BEGIN Excerpted records
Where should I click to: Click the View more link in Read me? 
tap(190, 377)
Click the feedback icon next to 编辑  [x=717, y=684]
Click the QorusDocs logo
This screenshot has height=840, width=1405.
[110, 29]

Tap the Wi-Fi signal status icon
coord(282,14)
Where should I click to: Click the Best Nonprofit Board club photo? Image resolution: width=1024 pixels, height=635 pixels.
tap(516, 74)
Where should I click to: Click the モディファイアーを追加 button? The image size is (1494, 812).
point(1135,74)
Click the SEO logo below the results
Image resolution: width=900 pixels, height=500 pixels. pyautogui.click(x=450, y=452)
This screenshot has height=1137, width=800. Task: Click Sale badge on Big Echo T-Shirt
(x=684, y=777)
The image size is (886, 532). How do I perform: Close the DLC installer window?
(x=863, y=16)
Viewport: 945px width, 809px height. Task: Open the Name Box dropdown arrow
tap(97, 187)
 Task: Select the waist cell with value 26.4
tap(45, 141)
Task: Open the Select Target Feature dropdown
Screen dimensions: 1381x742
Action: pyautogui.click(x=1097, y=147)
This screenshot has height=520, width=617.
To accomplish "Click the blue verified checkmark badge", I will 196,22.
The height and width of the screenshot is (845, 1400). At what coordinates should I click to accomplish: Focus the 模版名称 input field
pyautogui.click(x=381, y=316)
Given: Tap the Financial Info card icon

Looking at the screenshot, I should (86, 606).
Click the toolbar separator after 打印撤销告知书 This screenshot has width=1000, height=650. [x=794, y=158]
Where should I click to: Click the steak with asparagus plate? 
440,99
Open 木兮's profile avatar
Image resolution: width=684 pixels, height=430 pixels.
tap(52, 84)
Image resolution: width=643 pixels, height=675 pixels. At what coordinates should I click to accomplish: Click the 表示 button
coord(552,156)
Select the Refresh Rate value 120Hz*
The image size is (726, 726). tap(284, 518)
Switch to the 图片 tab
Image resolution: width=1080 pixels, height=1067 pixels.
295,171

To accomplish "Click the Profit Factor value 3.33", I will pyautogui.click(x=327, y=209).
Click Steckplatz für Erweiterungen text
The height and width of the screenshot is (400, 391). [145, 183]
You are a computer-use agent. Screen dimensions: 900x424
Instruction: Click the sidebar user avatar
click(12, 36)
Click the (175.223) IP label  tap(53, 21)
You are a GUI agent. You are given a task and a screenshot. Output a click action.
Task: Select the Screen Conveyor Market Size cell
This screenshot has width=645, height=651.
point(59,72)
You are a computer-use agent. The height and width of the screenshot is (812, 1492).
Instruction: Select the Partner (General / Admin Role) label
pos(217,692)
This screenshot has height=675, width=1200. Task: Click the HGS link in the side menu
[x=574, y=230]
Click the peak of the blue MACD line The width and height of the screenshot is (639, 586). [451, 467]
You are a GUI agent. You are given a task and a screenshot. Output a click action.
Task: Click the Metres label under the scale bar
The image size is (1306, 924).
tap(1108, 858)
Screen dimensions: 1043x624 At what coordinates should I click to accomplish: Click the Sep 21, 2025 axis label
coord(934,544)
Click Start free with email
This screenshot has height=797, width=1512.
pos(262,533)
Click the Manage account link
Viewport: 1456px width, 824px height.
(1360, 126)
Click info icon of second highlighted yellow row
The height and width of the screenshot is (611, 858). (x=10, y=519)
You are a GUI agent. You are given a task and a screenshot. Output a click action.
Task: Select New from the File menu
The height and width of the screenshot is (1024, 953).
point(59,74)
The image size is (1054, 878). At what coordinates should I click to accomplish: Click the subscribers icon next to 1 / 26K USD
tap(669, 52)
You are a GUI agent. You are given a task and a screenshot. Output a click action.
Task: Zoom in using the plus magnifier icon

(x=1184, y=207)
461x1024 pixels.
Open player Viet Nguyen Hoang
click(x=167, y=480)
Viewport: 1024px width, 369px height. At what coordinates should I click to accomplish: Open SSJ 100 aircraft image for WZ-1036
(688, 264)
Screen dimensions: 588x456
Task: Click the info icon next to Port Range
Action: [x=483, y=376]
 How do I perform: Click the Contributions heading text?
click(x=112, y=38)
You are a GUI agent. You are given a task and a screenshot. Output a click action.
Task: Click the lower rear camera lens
END Excerpted records
§ **Task goal**
Please return all of the records exactly as they appear.

§ **Answer to the exercise**
Where should I click to: Click the View more link in Read me? 
tap(190, 377)
Click the feedback icon next to 编辑  [x=717, y=684]
Click the QorusDocs logo
This screenshot has height=840, width=1405.
[110, 29]

Tap the Wi-Fi signal status icon
coord(282,14)
Where should I click to: Click the Best Nonprofit Board club photo? Image resolution: width=1024 pixels, height=635 pixels.
tap(516, 74)
Where should I click to: Click the モディファイアーを追加 button? The image size is (1494, 812).
point(1135,74)
Click the SEO logo below the results
Image resolution: width=900 pixels, height=500 pixels. pyautogui.click(x=450, y=452)
This screenshot has height=1137, width=800. Task: Click Sale badge on Big Echo T-Shirt
(x=684, y=777)
The image size is (886, 532). How do I perform: Close the DLC installer window?
(x=863, y=16)
Viewport: 945px width, 809px height. Task: Open the Name Box dropdown arrow
tap(97, 187)
 Task: Select the waist cell with value 26.4
tap(45, 141)
Task: Open the Select Target Feature dropdown
Screen dimensions: 1381x742
Action: pyautogui.click(x=1097, y=147)
This screenshot has height=520, width=617.
To accomplish "Click the blue verified checkmark badge", I will 196,22.
The height and width of the screenshot is (845, 1400). At what coordinates should I click to accomplish: Focus the 模版名称 input field
pyautogui.click(x=381, y=316)
Given: Tap the Financial Info card icon

Looking at the screenshot, I should (86, 606).
Click the toolbar separator after 打印撤销告知书 This screenshot has width=1000, height=650. [x=794, y=158]
Where should I click to: Click the steak with asparagus plate? 
440,99
Open 木兮's profile avatar
Image resolution: width=684 pixels, height=430 pixels.
tap(52, 84)
Image resolution: width=643 pixels, height=675 pixels. At what coordinates should I click to accomplish: Click the 表示 button
coord(552,156)
Select the Refresh Rate value 120Hz*
The image size is (726, 726). tap(284, 518)
Switch to the 图片 tab
Image resolution: width=1080 pixels, height=1067 pixels.
295,171

To accomplish "Click the Profit Factor value 3.33", I will pyautogui.click(x=327, y=209).
Click Steckplatz für Erweiterungen text
The height and width of the screenshot is (400, 391). [145, 183]
You are a computer-use agent. Screen dimensions: 900x424
Instruction: Click the sidebar user avatar
click(12, 36)
Click the (175.223) IP label  tap(53, 21)
You are a GUI agent. You are given a task and a screenshot. Output a click action.
Task: Select the Screen Conveyor Market Size cell
This screenshot has width=645, height=651.
point(59,72)
You are a computer-use agent. The height and width of the screenshot is (812, 1492).
Instruction: Select the Partner (General / Admin Role) label
pos(217,692)
This screenshot has height=675, width=1200. Task: Click the HGS link in the side menu
[x=574, y=230]
Click the peak of the blue MACD line The width and height of the screenshot is (639, 586). [451, 467]
You are a GUI agent. You are given a task and a screenshot. Output a click action.
Task: Click the Metres label under the scale bar
The image size is (1306, 924).
tap(1108, 858)
Screen dimensions: 1043x624 At what coordinates should I click to accomplish: Click the Sep 21, 2025 axis label
coord(934,544)
Click Start free with email
This screenshot has height=797, width=1512.
pos(262,533)
Click the Manage account link
Viewport: 1456px width, 824px height.
(1360, 126)
Click info icon of second highlighted yellow row
The height and width of the screenshot is (611, 858). (x=10, y=519)
You are a GUI agent. You are given a task and a screenshot. Output a click action.
Task: Select New from the File menu
The height and width of the screenshot is (1024, 953).
point(59,74)
The image size is (1054, 878). At what coordinates should I click to accomplish: Click the subscribers icon next to 1 / 26K USD
tap(669, 52)
You are a GUI agent. You are given a task and a screenshot. Output a click action.
Task: Zoom in using the plus magnifier icon

(x=1184, y=207)
461x1024 pixels.
Open player Viet Nguyen Hoang
click(x=167, y=480)
Viewport: 1024px width, 369px height. At what coordinates should I click to accomplish: Open SSJ 100 aircraft image for WZ-1036
(688, 264)
Screen dimensions: 588x456
Task: Click the info icon next to Port Range
Action: [x=483, y=376]
 How do I perform: Click the Contributions heading text?
click(x=112, y=38)
You are a GUI agent. You are given a task and a screenshot. Output a click action.
Task: Click the lower rear camera lens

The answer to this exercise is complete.